━━━━━ Exercise inputs ━━━━━

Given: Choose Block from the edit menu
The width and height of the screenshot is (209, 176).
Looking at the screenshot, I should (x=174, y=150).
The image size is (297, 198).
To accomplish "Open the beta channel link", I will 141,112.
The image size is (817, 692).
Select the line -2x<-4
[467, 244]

━━━━━
━━━━━ Exercise inputs ━━━━━

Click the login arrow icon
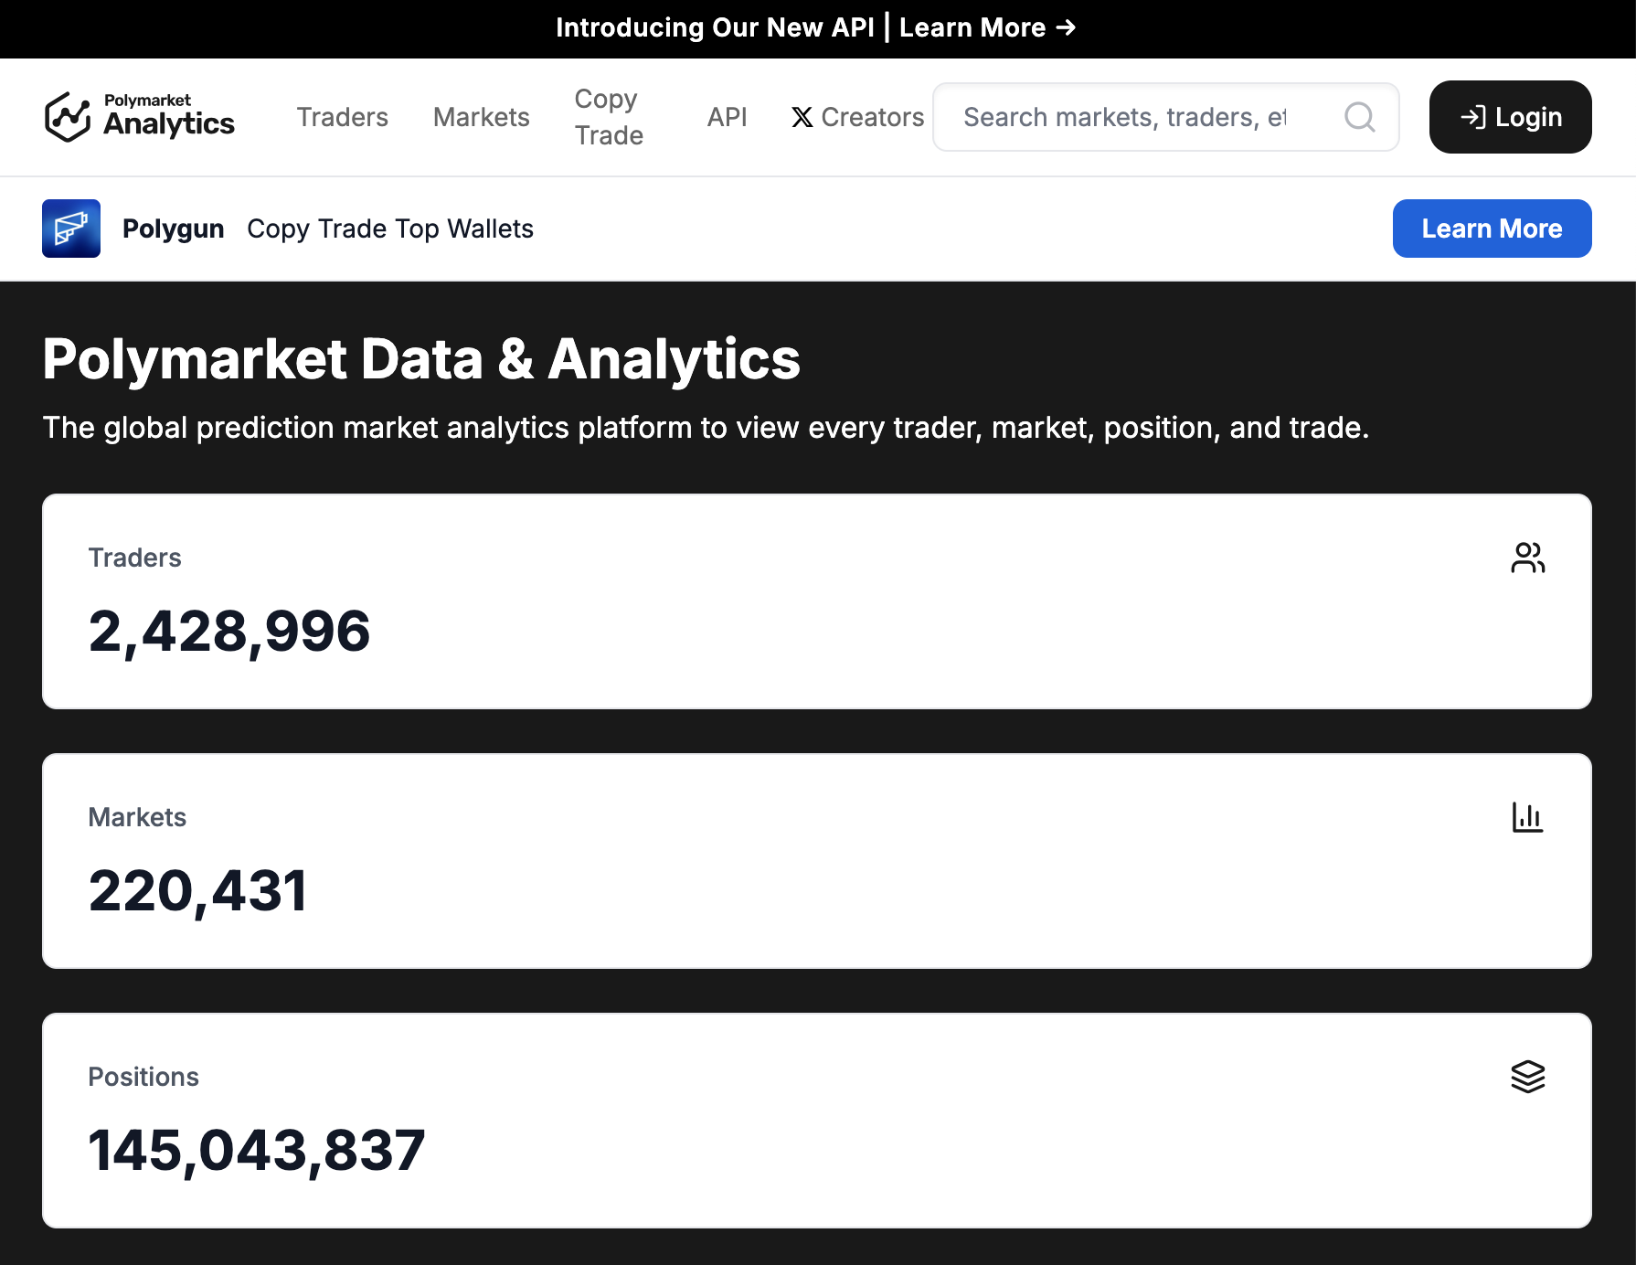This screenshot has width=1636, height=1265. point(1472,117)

━━━━━
━━━━━ Exercise inputs ━━━━━

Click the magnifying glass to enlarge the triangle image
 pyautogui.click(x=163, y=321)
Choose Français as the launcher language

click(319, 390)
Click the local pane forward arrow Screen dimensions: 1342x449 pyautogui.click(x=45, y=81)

━━━━━

→ **What you will do**
Among the entries above, which lines include "size"? List them all.

→ **Solution below**
The image size is (297, 198).
The image size is (817, 692).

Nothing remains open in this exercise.